As people have abandoned the simple and common courtesy of a society coexisting with each of other, freedom of speech has morphed into freedom to be rude and vulgar and uncivilized, to incite violence with no personal consequences.
We no longer debate issues, lay out our argument and verify it with facts and evidence, presenting a cogent and convincing case for our point of view. Instead, we see people who rage and rave with wild and exaggerated accusations, noise and fury replacing the ability to prove a point or reflect anything based in fact and truth. And of course, when all else fails, resorting to name calling and character assassination is the refuge of the immature.
People are bullied relentlessly on social media. Those in our society who are malcontent or disenfranchised or uninformed and bullies now have free reign to be someone on Facebook that they have never been allowed to be in real life. The bitterness and frustration of personal experiences and failures has given them the self-declared right to be obnoxious and cruel.
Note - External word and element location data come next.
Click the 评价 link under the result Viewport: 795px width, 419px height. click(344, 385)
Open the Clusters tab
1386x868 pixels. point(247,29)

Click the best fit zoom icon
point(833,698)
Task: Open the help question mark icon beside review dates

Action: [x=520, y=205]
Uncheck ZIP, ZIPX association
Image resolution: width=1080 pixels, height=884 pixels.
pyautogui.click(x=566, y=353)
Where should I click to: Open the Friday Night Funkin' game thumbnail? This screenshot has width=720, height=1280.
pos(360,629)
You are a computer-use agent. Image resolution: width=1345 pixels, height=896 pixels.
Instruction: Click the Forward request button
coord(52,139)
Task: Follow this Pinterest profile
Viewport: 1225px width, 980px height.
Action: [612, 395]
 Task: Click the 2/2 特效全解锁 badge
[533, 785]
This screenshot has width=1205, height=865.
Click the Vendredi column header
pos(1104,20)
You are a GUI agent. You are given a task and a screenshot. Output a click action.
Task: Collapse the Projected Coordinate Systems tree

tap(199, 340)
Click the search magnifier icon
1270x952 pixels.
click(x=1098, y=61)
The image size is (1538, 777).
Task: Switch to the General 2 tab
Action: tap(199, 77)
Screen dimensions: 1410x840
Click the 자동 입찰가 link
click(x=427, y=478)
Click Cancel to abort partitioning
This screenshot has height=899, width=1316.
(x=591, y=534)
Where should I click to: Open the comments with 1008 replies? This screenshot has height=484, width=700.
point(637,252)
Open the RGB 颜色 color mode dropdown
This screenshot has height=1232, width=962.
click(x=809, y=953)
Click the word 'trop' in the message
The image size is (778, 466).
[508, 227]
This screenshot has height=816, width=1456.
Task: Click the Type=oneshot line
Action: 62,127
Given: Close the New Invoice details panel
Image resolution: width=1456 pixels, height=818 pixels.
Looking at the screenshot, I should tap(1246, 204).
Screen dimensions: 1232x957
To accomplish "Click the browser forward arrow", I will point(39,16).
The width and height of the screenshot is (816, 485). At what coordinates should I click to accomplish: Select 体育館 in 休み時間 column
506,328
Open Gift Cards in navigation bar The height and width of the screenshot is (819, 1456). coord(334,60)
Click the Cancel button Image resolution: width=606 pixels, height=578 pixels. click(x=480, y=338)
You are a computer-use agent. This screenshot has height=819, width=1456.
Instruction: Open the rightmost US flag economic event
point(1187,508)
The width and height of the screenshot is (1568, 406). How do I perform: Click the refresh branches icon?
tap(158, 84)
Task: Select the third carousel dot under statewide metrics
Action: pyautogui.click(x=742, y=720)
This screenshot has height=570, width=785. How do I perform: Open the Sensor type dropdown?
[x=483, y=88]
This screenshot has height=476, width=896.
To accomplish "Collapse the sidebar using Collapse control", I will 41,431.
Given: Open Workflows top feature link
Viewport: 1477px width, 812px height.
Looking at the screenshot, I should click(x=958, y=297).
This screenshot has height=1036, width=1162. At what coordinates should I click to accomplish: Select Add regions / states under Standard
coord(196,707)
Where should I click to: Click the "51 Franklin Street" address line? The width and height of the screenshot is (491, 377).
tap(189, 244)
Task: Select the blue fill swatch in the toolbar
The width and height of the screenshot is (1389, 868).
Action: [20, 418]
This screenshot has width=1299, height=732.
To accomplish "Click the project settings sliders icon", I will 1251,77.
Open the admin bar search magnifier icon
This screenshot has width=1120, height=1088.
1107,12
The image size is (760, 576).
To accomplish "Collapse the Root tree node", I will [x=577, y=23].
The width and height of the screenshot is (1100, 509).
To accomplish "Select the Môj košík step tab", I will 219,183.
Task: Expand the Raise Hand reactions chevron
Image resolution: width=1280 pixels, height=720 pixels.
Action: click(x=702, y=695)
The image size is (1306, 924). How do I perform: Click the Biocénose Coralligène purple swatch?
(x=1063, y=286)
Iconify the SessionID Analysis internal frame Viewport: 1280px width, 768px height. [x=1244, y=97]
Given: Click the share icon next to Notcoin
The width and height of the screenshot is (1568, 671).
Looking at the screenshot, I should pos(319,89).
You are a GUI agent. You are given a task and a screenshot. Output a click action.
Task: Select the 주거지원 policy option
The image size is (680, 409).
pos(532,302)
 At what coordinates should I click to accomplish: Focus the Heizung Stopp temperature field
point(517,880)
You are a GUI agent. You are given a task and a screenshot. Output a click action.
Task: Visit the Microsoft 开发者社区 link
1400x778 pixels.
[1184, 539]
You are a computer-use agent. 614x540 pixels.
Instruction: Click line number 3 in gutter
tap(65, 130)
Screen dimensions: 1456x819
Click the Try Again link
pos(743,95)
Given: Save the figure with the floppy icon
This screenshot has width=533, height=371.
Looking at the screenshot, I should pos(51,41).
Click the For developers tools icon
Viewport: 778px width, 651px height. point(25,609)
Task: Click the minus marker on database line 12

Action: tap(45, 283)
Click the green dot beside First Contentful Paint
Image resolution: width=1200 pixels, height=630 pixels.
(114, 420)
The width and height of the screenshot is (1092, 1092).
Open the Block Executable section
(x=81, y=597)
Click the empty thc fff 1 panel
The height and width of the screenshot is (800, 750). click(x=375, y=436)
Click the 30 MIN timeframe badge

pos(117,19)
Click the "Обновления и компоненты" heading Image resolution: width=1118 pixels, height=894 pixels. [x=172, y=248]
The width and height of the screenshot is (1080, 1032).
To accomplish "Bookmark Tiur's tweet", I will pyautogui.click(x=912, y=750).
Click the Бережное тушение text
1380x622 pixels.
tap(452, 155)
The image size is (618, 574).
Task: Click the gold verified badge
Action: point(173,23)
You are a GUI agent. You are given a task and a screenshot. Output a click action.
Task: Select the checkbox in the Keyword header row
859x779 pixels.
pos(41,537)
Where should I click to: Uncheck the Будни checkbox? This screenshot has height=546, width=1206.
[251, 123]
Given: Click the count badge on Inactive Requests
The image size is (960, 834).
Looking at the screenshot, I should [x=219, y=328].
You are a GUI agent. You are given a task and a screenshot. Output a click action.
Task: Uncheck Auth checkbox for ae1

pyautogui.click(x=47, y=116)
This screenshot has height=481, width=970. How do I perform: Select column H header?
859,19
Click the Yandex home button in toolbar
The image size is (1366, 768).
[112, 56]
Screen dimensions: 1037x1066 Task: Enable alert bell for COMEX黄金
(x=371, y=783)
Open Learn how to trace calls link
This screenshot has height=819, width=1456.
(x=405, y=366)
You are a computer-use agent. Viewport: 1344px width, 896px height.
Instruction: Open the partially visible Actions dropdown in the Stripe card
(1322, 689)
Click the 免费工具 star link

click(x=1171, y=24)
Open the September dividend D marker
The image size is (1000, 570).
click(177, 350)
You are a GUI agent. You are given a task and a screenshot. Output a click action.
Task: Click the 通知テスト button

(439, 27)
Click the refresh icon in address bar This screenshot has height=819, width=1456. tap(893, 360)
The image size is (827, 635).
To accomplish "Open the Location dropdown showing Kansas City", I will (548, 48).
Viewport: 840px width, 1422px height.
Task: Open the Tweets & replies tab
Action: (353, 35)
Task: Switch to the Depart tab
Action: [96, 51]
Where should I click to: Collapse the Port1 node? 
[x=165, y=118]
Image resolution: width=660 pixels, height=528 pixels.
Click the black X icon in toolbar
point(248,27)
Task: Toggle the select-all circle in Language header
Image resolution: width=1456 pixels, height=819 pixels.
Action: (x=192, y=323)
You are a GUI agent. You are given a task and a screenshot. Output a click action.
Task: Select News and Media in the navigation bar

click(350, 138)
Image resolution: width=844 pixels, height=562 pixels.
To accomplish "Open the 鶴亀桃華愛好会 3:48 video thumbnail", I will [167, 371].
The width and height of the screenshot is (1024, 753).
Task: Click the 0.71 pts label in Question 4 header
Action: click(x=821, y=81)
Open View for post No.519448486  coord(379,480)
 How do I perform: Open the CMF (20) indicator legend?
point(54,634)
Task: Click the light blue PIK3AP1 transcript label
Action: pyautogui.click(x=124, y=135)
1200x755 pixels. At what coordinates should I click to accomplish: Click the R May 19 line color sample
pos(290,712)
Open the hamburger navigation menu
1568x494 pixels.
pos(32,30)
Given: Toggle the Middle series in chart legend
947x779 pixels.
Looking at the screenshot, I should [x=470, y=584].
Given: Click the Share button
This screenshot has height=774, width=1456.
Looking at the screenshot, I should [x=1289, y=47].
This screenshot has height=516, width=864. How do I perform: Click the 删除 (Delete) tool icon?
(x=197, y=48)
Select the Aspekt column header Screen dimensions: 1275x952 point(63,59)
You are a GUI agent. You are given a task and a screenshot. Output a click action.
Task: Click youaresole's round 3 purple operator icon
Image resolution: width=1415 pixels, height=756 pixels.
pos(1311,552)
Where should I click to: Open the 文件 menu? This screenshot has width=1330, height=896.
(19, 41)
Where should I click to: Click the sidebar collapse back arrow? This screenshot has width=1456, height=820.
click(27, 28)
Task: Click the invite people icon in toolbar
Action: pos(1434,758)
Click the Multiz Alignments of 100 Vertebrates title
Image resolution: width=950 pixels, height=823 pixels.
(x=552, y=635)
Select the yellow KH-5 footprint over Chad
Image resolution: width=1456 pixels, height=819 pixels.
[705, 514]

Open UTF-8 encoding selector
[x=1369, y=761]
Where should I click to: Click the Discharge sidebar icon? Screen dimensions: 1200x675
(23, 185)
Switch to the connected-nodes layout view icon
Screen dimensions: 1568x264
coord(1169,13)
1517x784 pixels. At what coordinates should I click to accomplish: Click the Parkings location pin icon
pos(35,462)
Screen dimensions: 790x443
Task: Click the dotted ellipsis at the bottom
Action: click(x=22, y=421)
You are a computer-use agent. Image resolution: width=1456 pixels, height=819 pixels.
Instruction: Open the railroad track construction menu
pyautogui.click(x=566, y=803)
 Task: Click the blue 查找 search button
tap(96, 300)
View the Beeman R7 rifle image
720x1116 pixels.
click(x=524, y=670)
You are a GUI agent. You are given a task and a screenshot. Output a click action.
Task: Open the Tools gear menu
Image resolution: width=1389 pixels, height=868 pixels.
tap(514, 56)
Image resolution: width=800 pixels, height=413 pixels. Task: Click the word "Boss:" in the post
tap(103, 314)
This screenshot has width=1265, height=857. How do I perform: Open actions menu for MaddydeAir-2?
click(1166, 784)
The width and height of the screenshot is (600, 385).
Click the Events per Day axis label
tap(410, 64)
Not content with being a semi-anonymous figure posting hate and nonsense from the privacy of your screen, the anti this or that league has poured out into society, taking their anti-social and intolerant views from online media into the streets. People are bullied and harassed for following the law, or being a care provider, or being an elected public representative or any number of things the angry mob has taken a dislike to this week.
The more human society has evolved, the less we seem to care about each other, the creatures we share the planet with and the very earth itself. Selfishness and self-absorption have replaced social awareness and a basic understanding of the common good. The quest for instant happiness or gratification coupled with the veil of anonymity on social media has given birth to a time of disconnection and isolation. We gaze into our phones, while hurling insults and invective at strangers online or in public forums. No one and nothing meets the moving target of expectations.
The pendulum of social behaviour and awareness, social mores, frequently swings from one extreme arc to the other determining what is considered morally acceptable or unacceptable within any given culture. The historic times of ignorance, prejudice and injustice are replaced by social change and growth as humans.
I believe we are overdue for a shift in social behaviour!